Tagged as: , , , , , , , , , , , , ,

4 Responses »

  1. You should know that boyfriend/girlfriend in Islam is forbidden. So I won't comment much on that.

    But what concerns me is that you're dating your friends ex girlfriend. How much of a friend is he to you?

    There is a hadith that talks about marrying a friend's ex wife. My phone is about to die so I can't find it for you. BUT you can fiND it thru google. really. I think the whole thing is a bad idea.

    Not to mention you may be in danger of affects from the evil eye from your friend. There's a video about that by merciful servant that you should watch. On YouTube.

    Okay 2% battery now.
    Barakullah feekum, my brother.

  2. OP: She was my friend's girlfriend......... I came to know from my friend that during their relationship he tried to have sex and he done... not completely............ When I asked my girl she said she has not done sex with him. Now I don't want to leave her. What I will do? I want to marry her please suggest in Islamic view.

    I guess there was no penetration. When a man has sex, people seem to care less, but when a girl does it, it becomes a big deal.

    You like this girl, get married and never talk about her past life

  3. This all but HARAM relations.cursed are those who follow the Devils invite.This bad news too know the ummat of prophet Muhammad.That is why the muslims in general do not get any help or respect from others because are connection with Allah is soon weak!

  4. AOA kh123
    Brother I am not an Islamic scholar or have got alot of knowledge but I do have some basic knowledge and common sense.

    I am apologising in advance if I say something wrong according to Islam. Please Do Correct Me in that case. May Allah forgive me for committing any mistakes while I say or write anything.

    So first of all you shouldn't have discussed all that with your friend about the girl you are thinking to marry, specially with the one she was commited in the past. Because I dont think so that a man would discuss his wife or future wife with his friends because it's a very very very personal matter. I don't know how your ego has permitted you to do that. Although such kinda relationships are strictly forbidden in Islam and are clearly HARAM without the need of any arguments. It's not bad to like some one but you have to chose the right way to get through that. However if u do like the girl you should choose the right way by asking her parents for her hand in marriage.
    Secondly if she was in a relationship with anyone else before you, and she has repented truly before Allah SWT then you should go for the marriage with the same girl. Don't listen to your friend because it's human nature that we can get jealous by the time we think we have lost the thing now someone else is getting hold onto. However I am not judging your friend just trying to tell you that if you have got no problem with the girl's past and if she has truly repented then you should get married ASAP. And never bring up her past or anything like that in future. So you have to make up your mind first, that you would never raise the issue about whatever has happened in her past. If you can let go, then marry her. But before marrying her do what I have suggested (letting go of her past) because it's important for both of your's life.
    And one thing more one of the commenter commented below that you can't marry a friend's ex wife and all that stuff.
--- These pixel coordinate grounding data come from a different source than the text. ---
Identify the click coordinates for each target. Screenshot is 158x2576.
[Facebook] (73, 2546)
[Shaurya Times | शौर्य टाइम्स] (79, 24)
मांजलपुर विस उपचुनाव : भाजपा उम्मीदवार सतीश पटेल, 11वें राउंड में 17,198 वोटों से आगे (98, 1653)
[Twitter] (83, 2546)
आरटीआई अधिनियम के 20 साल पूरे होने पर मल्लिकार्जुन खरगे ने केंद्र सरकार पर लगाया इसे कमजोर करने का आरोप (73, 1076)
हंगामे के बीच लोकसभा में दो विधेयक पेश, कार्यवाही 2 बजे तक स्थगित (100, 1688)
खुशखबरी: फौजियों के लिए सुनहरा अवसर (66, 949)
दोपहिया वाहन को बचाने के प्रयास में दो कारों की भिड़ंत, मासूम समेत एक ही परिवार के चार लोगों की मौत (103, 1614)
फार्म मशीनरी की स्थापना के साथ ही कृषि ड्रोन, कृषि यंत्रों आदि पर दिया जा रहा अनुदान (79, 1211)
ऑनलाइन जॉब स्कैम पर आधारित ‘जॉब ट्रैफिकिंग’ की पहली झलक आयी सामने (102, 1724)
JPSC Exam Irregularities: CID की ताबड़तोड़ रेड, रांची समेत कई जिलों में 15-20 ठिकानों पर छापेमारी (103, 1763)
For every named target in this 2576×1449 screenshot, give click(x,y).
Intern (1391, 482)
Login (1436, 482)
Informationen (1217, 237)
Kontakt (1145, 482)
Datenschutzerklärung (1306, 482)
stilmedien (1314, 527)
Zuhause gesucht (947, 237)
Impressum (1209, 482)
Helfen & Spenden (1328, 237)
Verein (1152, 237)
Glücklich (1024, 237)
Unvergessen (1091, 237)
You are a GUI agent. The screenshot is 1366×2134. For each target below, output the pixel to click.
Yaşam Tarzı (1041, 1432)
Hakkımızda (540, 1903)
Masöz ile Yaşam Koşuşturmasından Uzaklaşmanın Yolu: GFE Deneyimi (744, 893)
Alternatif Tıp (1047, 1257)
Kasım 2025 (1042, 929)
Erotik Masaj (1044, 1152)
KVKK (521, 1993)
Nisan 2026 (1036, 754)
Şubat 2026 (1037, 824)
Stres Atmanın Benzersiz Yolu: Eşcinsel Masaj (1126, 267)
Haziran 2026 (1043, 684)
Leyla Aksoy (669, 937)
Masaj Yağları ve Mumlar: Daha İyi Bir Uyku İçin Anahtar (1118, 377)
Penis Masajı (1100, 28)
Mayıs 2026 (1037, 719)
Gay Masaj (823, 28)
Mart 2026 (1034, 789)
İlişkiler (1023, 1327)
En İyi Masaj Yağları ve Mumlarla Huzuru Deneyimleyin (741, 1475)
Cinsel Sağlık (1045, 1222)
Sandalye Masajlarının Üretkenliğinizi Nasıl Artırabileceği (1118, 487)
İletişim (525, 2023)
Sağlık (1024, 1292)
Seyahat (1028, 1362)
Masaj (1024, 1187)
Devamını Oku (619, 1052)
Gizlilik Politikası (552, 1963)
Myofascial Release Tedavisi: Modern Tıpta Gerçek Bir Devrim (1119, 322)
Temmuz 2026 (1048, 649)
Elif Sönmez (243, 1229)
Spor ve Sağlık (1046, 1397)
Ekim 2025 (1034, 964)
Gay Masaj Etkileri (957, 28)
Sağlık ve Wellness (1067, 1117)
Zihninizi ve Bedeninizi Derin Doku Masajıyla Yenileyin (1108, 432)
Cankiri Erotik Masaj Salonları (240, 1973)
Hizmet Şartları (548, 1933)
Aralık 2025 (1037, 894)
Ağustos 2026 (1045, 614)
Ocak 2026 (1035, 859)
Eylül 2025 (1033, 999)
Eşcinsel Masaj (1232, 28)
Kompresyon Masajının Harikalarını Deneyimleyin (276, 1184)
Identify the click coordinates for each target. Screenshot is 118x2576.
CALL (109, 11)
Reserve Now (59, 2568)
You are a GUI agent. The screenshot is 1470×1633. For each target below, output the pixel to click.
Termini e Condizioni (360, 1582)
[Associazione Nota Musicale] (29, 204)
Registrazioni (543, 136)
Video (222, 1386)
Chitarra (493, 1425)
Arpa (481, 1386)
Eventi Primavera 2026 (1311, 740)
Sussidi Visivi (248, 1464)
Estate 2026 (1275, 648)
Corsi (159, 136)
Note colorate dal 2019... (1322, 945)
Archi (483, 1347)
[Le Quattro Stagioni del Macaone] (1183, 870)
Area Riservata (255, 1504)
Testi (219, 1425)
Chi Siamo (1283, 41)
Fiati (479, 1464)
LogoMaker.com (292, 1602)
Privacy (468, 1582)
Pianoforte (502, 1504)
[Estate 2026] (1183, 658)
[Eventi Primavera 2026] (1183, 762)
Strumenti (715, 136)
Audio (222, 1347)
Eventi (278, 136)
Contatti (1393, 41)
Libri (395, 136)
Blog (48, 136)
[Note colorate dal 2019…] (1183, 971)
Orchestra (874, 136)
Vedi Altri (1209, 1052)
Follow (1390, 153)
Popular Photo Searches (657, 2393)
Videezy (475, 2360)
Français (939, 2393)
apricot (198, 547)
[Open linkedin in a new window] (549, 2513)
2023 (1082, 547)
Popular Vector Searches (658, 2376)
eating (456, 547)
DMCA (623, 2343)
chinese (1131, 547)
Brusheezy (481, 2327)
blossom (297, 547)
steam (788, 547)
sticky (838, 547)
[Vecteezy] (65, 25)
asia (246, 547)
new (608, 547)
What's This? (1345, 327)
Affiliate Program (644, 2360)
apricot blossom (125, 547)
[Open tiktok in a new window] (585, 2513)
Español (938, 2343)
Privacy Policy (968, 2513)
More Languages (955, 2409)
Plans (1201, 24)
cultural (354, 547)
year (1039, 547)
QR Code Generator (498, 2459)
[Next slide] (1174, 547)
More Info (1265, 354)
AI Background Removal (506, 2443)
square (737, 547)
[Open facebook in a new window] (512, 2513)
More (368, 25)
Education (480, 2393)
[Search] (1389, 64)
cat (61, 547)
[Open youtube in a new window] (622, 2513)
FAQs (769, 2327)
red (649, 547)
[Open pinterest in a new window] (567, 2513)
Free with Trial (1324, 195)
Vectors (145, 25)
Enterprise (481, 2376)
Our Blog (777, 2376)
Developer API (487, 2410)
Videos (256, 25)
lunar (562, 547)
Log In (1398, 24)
Firstly she was not your friend's wife. So if she can and you as well practice islam after repentance then go ahead for the marriage .I guess there is no issue in that. If I am making some mistake anyone can correct me. But I don't think so it's like that in islam.
    And last but not the least please don't try to find out the details about the extent to which she had sinned, is she repented truly Allah will surely forgive her because HE is merciful. And you should also try to forgive her and take a fresh start by not sneaking into her past anymore. And I am quoting it again " do not bring up her past if you wish to marry her". Be gentle and help her to get outta this and practice islam your self and make her do that as well. Advise her to turn to Allah SWT. And stop dating her. Quit the haram relation and try to make it halal by getting into marriage bond legally ASAP.
    Best of luck. May Allah be with you and may Almighty Allah forgive her and make your way easy. And bless both of you with Iman and takwah and an Islamic life ahead. Ameen. And Allah has already decided what's best for you just have faith in Him and leave everything to Him.
    May Allah bless all of us with Iman, peace and well being in this world and in hereafter. Ameen Sumameen.